Hoohm / dropSeqPipe

A SingleCell RNASeq pre-processing snakemake workflow
Creative Commons Attribution Share Alike 4.0 International
147 stars 47 forks source link

questions on wiki plots #26

Closed olechnwin closed 6 years ago

olechnwin commented 6 years ago

Hi I have several questions on the wiki plots:

  1. On the cell barcode and UMI quality trim plots, what is the tagged x reads means? what is x? At first I thought x is the total number of reads in the sample. However, mine has a different number. It would be nice to show percentage as well.
  2. The polyA trimming of reads, x axis are the length of reads after polyA is trimmed or the length of polyA ? How should we use this plot? What does the distribution supposed to tell us?
  3. Same thing, what are we supposed to see on the distribution of SMART adapter?
  4. The barnyard plot, what is the definition for No Call?

Thank you again for your help. I have to say this pipeline and the wiki make it much more easier to run the programs.

Hoohm commented 6 years ago

@olechnwin

1) X is the number of bases in the UMI/cell barcode that are under the threshold. The plot BC_drop.pdf gives you the percentage of trimmed reads based on those thresholds.

2) X is the length of the polyA that has been trimmed and y, how many times this length has been trimmed. This is probably not the most useful, but if you see really high numbers of a certain length being trimmed you could find a problem stemming from the wetlab protocol.

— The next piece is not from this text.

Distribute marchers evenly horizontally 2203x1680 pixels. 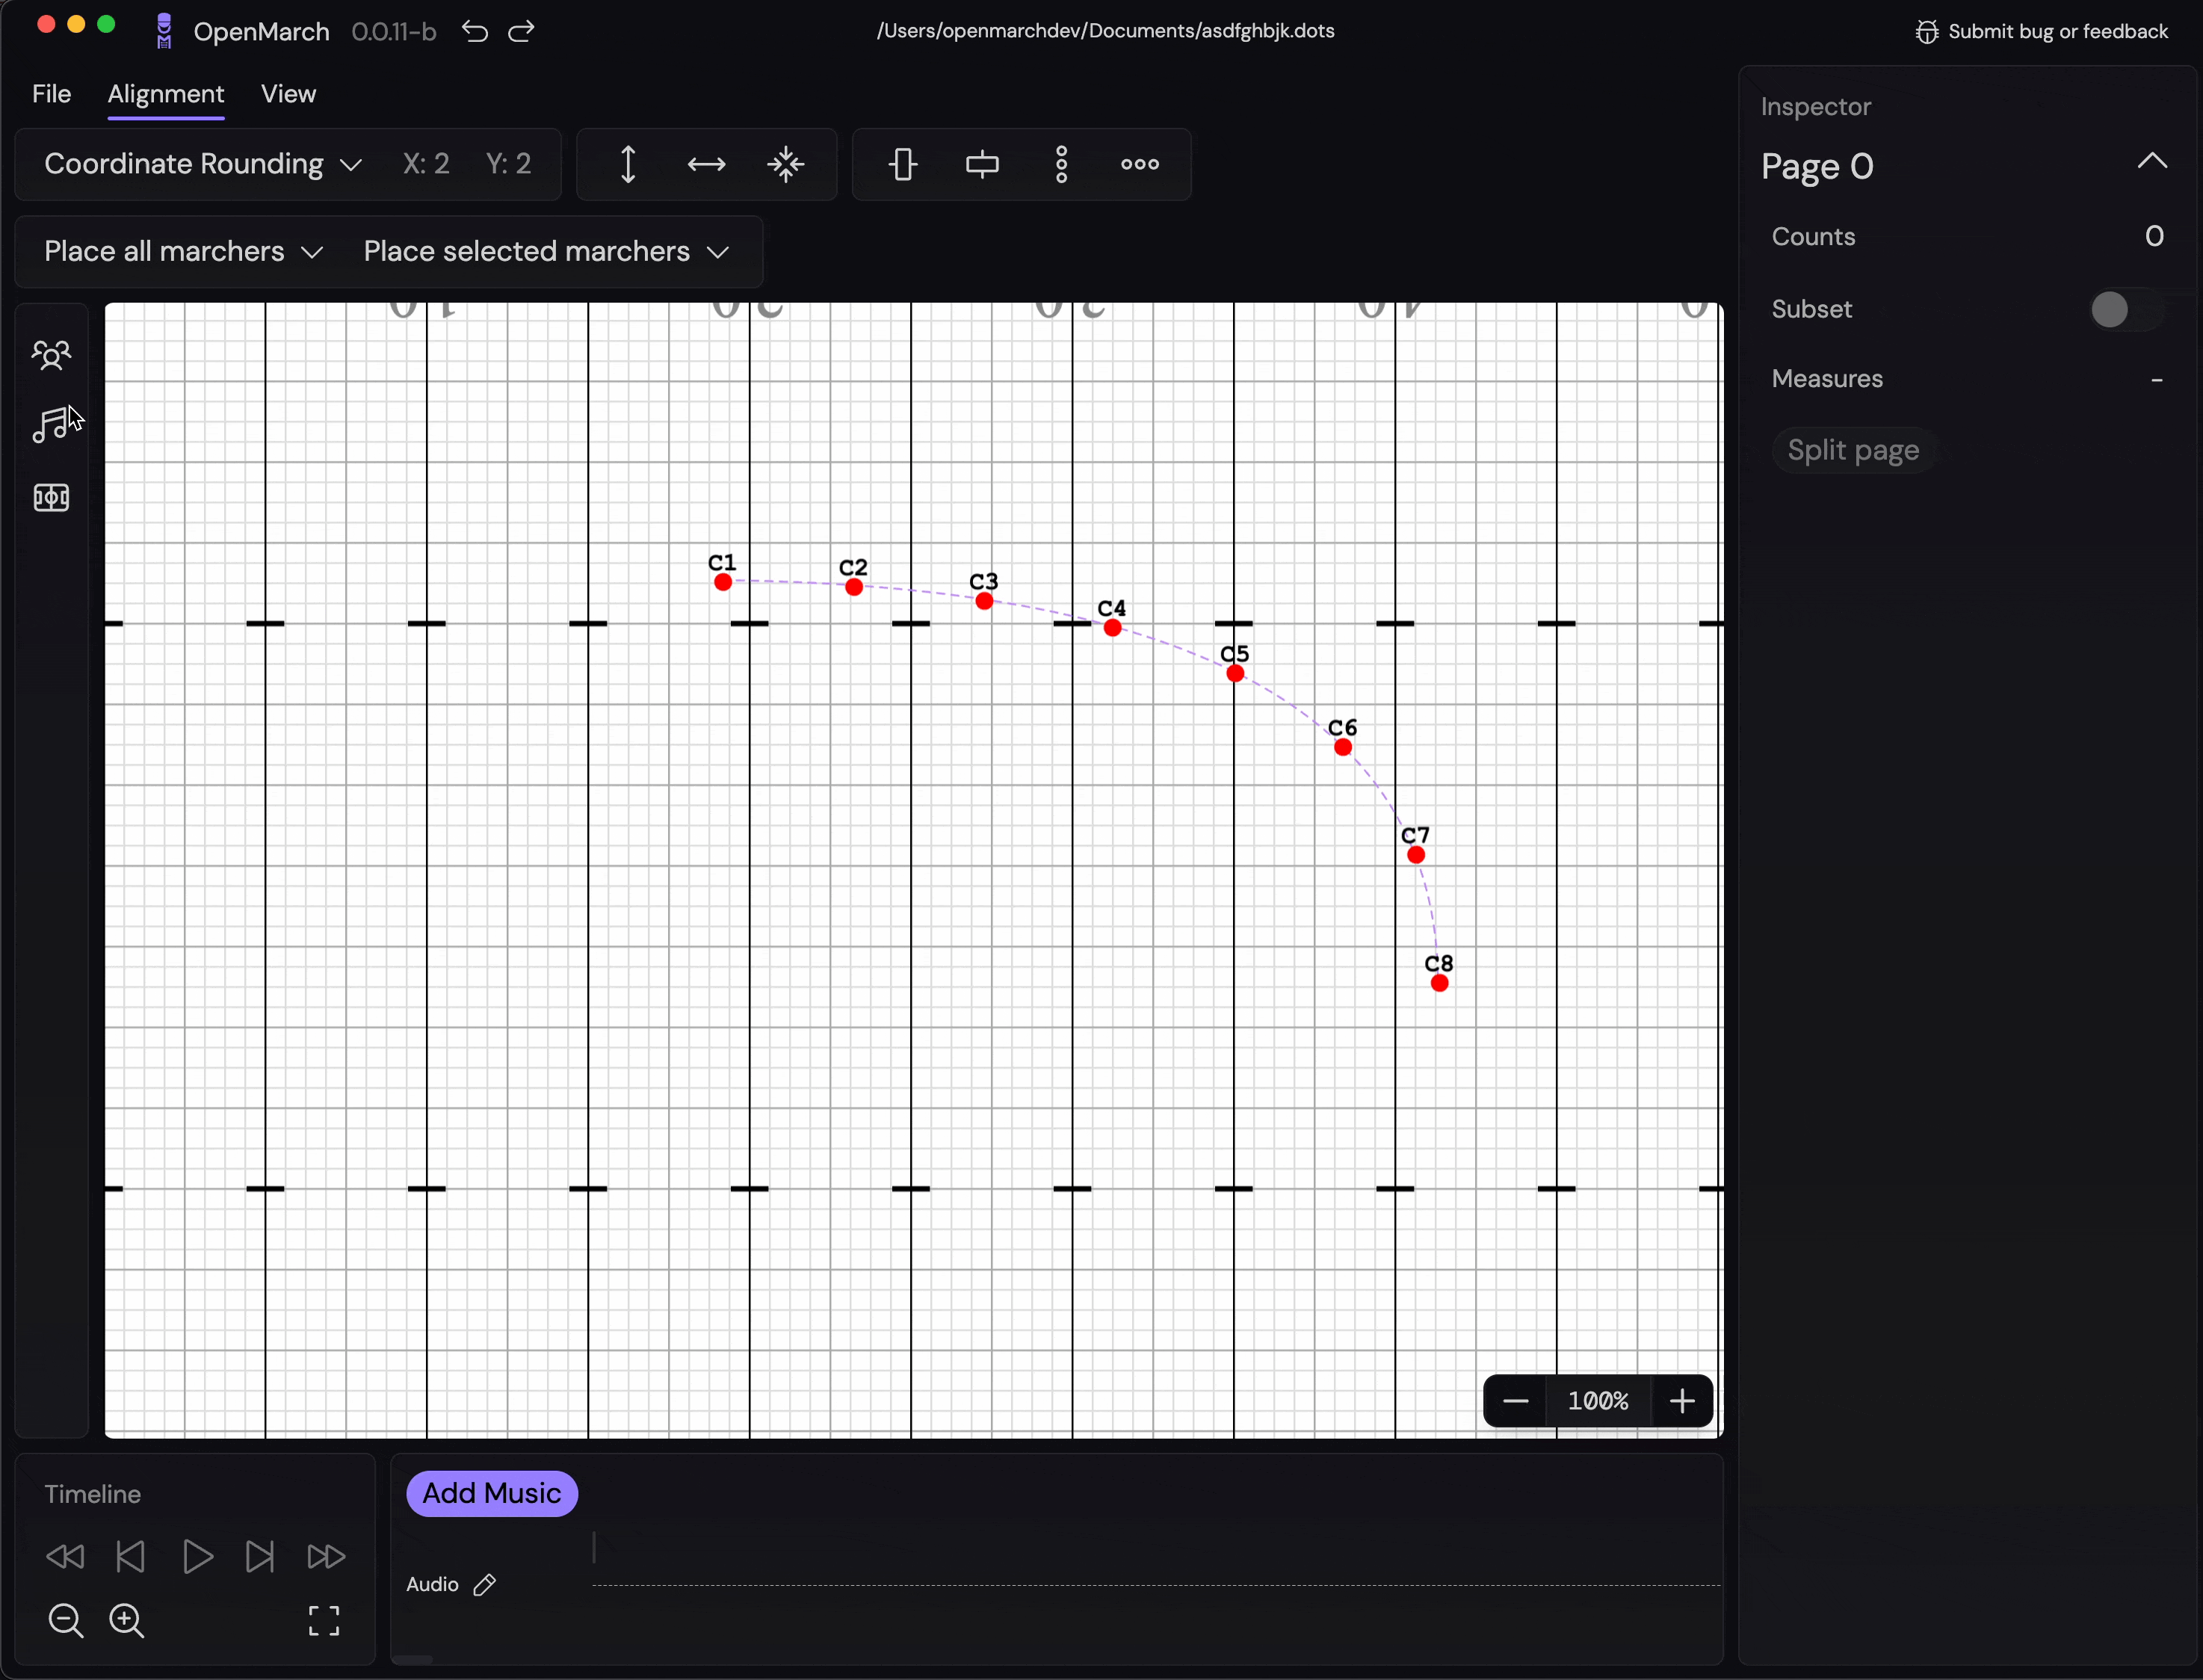[1140, 164]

3) Same as before, you might find out that you have a large portion of your reads having the whole adapter in there instead of just some random distribution.

4) This is based on expected_cells. Cells after this number are defined as No call. Although there is no plan to improve it right now, it will definitely be changed in later versions.

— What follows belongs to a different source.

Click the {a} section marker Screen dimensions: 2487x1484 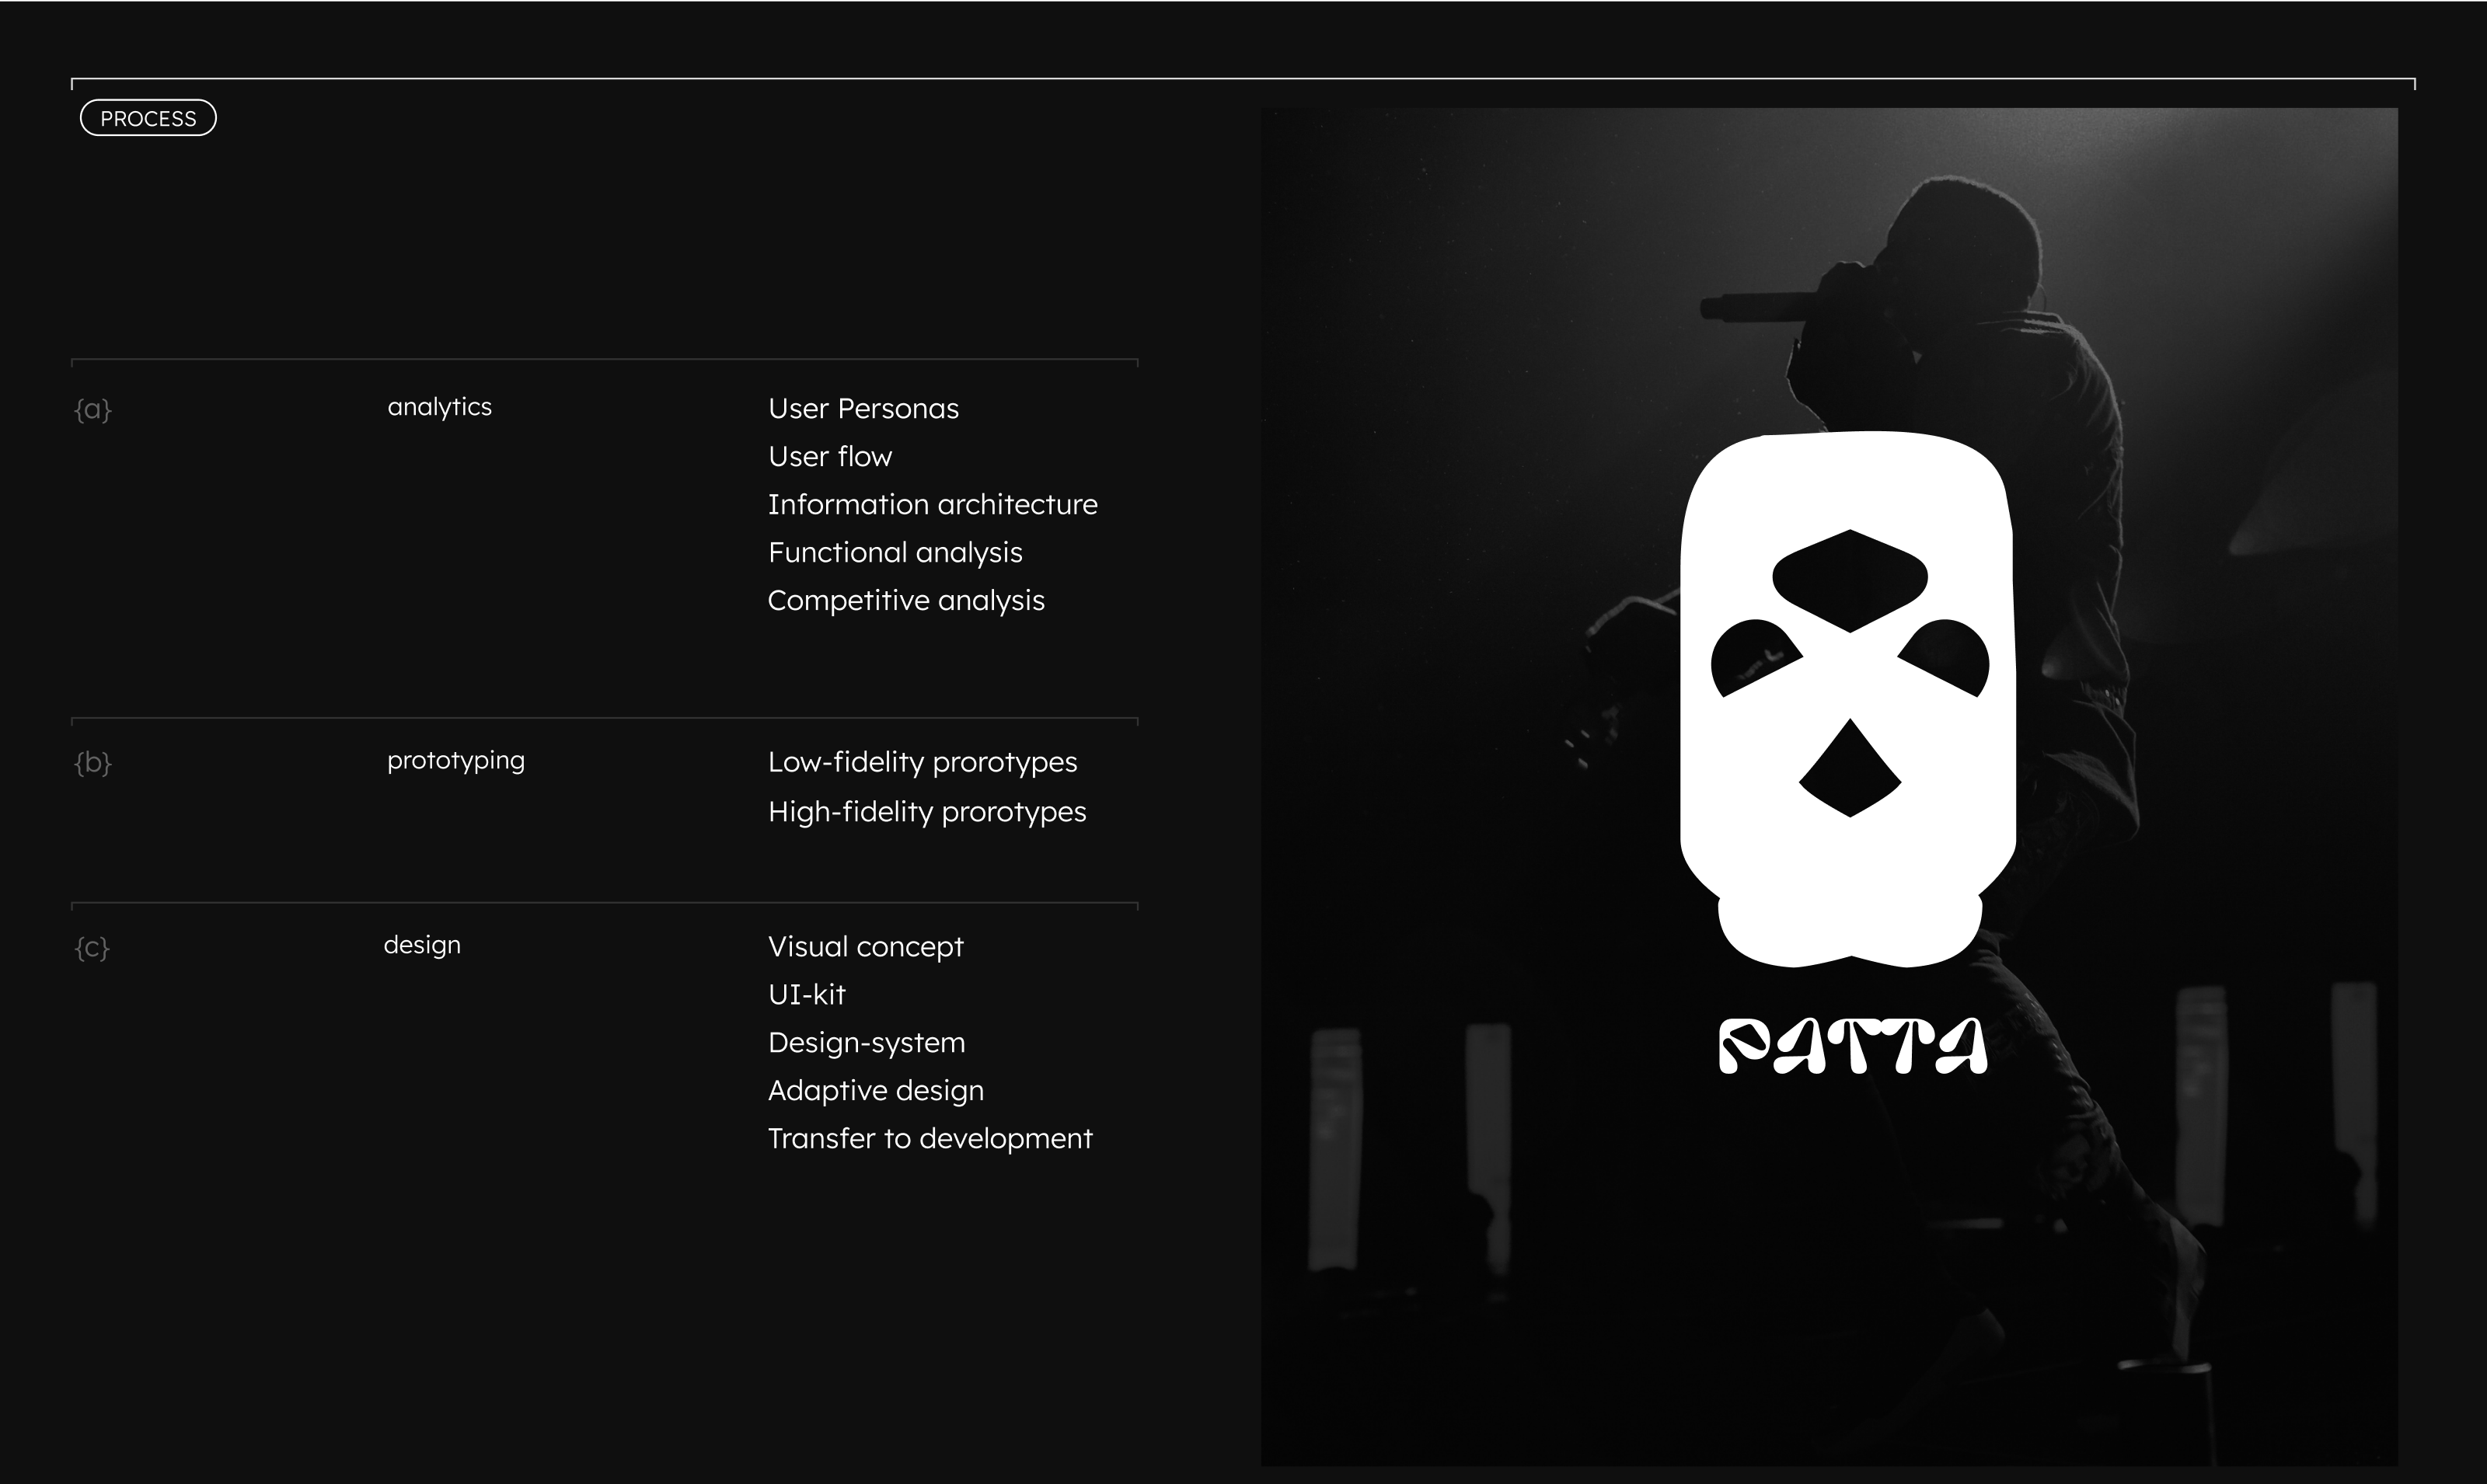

I hope those answers are helpful, don't hesitate to ask more :)

olechnwin commented 6 years ago

Thanks for your clarification. Very helpful. I have some more clarification questions:

  1. That means the 99,802 (in the wiki) is the sum of the area under the red bars? i.e. the total number of bases that are dropped?

  2. Our total reads uniquely mapped by STAR is ~ 7.9M. As you can see in the attached file, there are more than 100k polyA with length 71 trimmed. Does this mean problem from wetlab protocol?

  3. For the SMART plot, does the attached plot look fine? It doesn't look like random distribution to me.

Thank you again for your clarifications.

polya_trimmed.pdf start_trim.pdf

Hoohm commented 6 years ago

1) Yes, you are close the to the reality. There is one difference between tagged and dropped. You have some barcodes where the UMI and the cell barcode are going to be tagged. Those are of course dropped. The 99,802 will be the sum of reads where the cell barcode is tagged + the reads where the UMI AND the cell barcode are tagged. I should change the legend to make it consistent. The individual plots are less interesting than the BC_drop where you compare all samples and you have also the BC + UMI reads. 2) I don't think so, 1% of your reads is nothing. Don't worry about it 3) Same as 2.

If those number grow to 10/20% I would start to worry.